For a long time, the Spike Lee joint was a genre unto itself – an occasionally arresting but highly unfocused mish-mosh; with one year’s Girl 6 blurring into another year’s She Hate Me, it was almost as if Lee was making one, long strident movie with the overriding purpose of drawing attention to its essential Spikeness. That changed somewhat with the 2006 release of Inside Man, a more-or-less straightforward take on the heist genre. Now Lee is putting the finishing touches on another film in a venerable Hollywood tradition: a war movie called Miracle at St. Anna.

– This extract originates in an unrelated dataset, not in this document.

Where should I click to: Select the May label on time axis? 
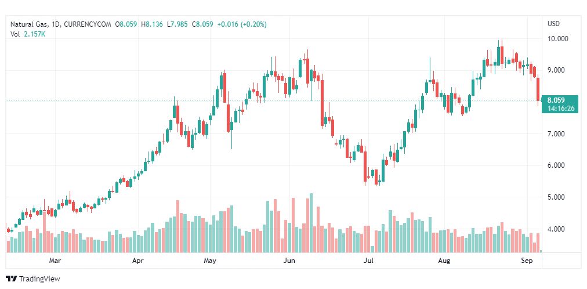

In an interview with The Telegraph, Lee describes the movie as “a story about faith and what exactly the miracle is, that's left up to individual people - there are several miracles in this film, and I hope people can see them. All I will say is that, having lived on this earth for 57 years, I know that miracles happen.” One of those miracles must be Lee reaching the age of 57 despite being born in 1957, but I digress.
St. Anna is based on a novel by James McBride, which recounts “the deeds of four ‘Buffalo Soldiers’ from the US Army's Negro 92nd Division, who are trapped behind enemy lines in Tuscany, the book is like a Roman mosaic, piecing together different narratives to reveal the complex moral landscape of war.” Lee is shooting the picture at the legendary Cinecittà Studios in Rome and in the actual battle sites in the Tuscan mountains – the first time the director has filmed outside the United States.
“For me, this film is a homage to Rossellini, De Sica, and those cats,” says Lee, revealing an unexpected passion for Italian neorealism. Lee hopes to premiere the film at the Venice Film Festival later this year.